In justified cases, the recipients of parts of personal data may be courts, law enforcement authorities, tax authorities in the performance of their legal obligations, or state and other authorities that exercise supervision, or resolve disputes or issue decisions.


YOUR RIGHTS

As a data subject whose personal data we process, you can request from us:

• access to personal data concerning you and a copy thereof;
• correction of incorrect data;
• completion of incomplete personal data;
• deletion of personal data (the so-called right to be forgotten);
• limitation of personal data processing;
• withdrawal of consent.

To apply your request, you can send us your request by email to: gdpr@afinesgroup.com.

If you believe that the processing of personal data concerning you is contrary to the Regulation or the Law, you have the right to file a complaint with the supervisory authority, which is the Personal Data Protection Office of the Slovak Republic, Hraničná 12, 820 07 Bratislava, www.dataprotection .gov.sk or any other supervisory authority in the member state of your habitual residence, place of work or place of alleged violation.
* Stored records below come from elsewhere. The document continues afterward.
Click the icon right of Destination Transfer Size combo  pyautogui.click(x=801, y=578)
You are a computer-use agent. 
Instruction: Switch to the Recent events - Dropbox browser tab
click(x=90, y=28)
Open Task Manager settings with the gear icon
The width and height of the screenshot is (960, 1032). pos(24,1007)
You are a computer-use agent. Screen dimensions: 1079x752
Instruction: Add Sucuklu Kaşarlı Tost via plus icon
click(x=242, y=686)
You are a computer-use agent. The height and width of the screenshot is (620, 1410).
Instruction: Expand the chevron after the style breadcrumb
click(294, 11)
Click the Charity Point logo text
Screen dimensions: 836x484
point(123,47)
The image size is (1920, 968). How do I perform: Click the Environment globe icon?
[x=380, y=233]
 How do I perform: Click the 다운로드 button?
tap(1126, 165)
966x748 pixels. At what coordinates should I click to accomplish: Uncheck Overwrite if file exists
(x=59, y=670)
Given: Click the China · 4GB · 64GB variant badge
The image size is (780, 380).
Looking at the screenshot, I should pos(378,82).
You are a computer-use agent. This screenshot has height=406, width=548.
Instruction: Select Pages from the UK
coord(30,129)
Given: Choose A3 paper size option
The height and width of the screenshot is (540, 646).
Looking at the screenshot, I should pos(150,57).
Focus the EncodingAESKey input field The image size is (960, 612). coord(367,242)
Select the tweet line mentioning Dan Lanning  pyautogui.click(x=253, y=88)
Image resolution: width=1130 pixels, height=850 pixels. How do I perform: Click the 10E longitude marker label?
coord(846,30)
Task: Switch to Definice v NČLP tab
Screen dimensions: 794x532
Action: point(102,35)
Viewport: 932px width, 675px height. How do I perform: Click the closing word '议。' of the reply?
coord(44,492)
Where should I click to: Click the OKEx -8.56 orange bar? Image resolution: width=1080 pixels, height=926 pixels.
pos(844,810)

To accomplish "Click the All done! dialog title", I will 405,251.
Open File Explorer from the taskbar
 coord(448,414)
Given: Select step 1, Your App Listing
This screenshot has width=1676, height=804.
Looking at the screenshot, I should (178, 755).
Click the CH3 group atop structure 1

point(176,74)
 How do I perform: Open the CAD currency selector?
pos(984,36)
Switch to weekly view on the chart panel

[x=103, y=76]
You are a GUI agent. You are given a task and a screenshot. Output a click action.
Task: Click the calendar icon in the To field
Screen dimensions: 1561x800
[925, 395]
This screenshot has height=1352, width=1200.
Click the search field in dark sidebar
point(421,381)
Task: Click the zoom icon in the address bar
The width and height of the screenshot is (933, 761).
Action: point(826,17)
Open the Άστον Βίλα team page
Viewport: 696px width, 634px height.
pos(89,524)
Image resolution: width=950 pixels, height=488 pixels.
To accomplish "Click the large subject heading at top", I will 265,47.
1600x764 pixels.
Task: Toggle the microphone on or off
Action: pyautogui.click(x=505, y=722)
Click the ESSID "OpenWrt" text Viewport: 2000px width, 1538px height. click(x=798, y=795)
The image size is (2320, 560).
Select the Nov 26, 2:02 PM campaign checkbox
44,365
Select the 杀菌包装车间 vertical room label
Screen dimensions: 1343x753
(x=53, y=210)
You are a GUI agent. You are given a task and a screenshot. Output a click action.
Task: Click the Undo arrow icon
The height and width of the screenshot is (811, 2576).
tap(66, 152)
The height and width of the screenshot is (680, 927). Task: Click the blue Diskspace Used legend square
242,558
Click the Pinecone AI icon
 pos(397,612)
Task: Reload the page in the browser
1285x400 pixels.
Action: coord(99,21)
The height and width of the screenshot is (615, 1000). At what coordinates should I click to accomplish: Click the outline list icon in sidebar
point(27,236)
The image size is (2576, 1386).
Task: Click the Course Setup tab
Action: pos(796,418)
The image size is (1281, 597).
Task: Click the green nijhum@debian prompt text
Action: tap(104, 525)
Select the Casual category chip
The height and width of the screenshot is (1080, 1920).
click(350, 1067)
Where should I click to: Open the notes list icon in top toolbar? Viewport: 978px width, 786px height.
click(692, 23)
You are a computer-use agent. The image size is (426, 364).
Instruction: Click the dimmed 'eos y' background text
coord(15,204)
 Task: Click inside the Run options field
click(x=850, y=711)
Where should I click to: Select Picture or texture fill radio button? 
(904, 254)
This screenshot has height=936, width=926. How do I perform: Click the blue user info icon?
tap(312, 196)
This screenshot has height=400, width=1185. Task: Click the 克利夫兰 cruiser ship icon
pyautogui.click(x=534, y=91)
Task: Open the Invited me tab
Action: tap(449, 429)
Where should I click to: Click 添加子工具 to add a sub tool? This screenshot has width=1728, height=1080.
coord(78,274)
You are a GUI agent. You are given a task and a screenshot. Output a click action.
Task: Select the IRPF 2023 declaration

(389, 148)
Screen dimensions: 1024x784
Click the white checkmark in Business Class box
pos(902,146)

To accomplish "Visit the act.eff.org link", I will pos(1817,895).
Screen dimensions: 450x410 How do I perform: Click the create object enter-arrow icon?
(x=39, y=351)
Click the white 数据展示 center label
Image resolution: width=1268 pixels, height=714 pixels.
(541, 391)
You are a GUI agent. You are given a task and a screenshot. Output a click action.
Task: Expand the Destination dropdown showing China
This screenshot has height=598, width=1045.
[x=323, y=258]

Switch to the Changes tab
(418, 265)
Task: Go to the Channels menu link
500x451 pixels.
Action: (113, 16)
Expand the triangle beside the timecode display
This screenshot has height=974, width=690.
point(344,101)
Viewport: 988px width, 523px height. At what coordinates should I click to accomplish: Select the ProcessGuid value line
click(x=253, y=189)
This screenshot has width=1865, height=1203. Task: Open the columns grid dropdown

We do not transfer personal data to a third country or international organization, including subsequent transfers of personal data from the relevant third country or international organization or from the relevant international organization to another third country.

By using our mobile application, you confirm that you have been familiarized with our terms of personal data protection and that you accept these terms in their entirety. We are entitled to change or modify this document at any time, the current version is valid from 01.01.2024.